Collected data
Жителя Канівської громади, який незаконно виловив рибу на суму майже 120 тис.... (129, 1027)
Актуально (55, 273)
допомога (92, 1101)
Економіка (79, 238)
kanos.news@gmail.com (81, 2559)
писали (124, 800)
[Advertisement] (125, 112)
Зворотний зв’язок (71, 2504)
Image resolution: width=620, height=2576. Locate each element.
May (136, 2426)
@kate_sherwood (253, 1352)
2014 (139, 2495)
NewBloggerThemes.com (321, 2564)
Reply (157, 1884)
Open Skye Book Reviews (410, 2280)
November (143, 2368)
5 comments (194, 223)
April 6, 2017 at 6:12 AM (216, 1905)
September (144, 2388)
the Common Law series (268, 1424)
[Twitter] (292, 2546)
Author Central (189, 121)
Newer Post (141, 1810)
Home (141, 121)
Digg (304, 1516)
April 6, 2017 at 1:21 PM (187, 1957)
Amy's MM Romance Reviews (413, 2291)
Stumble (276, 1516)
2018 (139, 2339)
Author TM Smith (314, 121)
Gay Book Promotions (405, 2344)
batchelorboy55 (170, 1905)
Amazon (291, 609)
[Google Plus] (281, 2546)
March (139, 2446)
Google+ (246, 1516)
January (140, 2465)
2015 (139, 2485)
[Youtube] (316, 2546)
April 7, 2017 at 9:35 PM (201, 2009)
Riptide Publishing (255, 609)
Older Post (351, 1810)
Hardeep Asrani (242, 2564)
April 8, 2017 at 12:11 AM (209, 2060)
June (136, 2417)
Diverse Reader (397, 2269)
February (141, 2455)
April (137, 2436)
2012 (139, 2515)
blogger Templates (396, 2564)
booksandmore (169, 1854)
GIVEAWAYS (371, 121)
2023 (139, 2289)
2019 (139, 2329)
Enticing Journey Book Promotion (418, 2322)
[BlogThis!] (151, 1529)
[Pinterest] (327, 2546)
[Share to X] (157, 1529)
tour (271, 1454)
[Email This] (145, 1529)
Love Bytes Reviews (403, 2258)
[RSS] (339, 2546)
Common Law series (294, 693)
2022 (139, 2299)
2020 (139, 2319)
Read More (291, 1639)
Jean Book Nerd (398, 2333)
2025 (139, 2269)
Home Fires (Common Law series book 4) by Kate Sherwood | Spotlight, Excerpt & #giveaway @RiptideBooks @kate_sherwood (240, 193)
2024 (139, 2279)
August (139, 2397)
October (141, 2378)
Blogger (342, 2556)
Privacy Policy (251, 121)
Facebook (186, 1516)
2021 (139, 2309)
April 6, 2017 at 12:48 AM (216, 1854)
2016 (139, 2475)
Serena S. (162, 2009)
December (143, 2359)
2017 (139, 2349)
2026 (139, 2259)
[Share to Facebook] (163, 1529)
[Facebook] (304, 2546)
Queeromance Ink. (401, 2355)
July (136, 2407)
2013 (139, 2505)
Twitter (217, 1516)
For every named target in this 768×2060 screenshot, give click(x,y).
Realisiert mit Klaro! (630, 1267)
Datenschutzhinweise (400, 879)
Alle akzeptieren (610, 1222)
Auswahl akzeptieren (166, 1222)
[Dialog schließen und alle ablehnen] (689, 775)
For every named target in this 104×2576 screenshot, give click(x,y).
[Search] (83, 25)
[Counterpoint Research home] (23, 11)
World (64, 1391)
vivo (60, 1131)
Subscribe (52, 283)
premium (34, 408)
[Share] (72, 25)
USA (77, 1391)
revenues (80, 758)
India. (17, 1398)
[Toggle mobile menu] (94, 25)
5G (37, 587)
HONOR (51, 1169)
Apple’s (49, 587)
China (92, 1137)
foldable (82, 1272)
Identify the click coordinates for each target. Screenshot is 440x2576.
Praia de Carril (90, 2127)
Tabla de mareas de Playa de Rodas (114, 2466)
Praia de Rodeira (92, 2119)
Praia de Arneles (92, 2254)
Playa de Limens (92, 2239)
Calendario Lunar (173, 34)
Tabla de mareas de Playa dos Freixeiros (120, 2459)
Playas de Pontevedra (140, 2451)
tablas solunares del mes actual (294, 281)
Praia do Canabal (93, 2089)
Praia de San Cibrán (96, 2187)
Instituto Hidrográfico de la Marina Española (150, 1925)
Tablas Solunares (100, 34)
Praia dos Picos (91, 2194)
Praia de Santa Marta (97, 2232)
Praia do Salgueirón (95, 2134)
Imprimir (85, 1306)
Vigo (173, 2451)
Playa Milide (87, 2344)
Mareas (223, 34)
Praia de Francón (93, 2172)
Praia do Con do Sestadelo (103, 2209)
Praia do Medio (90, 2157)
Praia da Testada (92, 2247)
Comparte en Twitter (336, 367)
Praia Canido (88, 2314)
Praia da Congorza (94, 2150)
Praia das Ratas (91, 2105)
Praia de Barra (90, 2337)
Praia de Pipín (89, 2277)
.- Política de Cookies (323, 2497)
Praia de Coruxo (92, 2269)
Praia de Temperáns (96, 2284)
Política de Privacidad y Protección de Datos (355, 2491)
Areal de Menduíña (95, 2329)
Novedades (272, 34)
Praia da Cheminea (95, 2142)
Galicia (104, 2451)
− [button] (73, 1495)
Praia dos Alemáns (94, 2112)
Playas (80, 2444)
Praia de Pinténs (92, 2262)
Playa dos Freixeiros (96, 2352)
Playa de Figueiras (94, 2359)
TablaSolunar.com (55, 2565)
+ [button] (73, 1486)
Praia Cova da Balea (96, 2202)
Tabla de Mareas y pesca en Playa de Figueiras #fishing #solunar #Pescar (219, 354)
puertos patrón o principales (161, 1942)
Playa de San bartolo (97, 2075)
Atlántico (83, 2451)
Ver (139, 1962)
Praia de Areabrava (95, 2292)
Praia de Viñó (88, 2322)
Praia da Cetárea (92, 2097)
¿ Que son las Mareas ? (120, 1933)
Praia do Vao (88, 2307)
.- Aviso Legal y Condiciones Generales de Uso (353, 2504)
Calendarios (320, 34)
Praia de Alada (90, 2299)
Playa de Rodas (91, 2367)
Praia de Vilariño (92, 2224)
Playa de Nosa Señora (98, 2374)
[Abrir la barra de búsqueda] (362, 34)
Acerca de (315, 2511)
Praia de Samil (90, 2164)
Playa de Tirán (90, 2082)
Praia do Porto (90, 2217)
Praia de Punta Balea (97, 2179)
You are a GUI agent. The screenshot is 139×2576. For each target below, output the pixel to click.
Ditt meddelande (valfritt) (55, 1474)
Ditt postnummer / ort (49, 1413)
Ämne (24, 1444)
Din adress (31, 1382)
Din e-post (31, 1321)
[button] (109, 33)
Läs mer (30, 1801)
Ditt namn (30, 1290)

Exercise description – Each line above from the one with "[Google Plus] (281, 2546)" up to and including the one with "[BlogThis!] (151, 1529)" must be set down exactly, and no line outside that span may appear.

Response box –
[Google Plus] (281, 2546)
March (139, 2446)
Google+ (246, 1516)
January (140, 2465)
2015 (139, 2485)
[Youtube] (316, 2546)
April 7, 2017 at 9:35 PM (201, 2009)
Riptide Publishing (255, 609)
Older Post (351, 1810)
Hardeep Asrani (242, 2564)
April 8, 2017 at 12:11 AM (209, 2060)
June (136, 2417)
Diverse Reader (397, 2269)
February (141, 2455)
April (137, 2436)
2012 (139, 2515)
blogger Templates (396, 2564)
booksandmore (169, 1854)
GIVEAWAYS (371, 121)
2023 (139, 2289)
2019 (139, 2329)
Enticing Journey Book Promotion (418, 2322)
[BlogThis!] (151, 1529)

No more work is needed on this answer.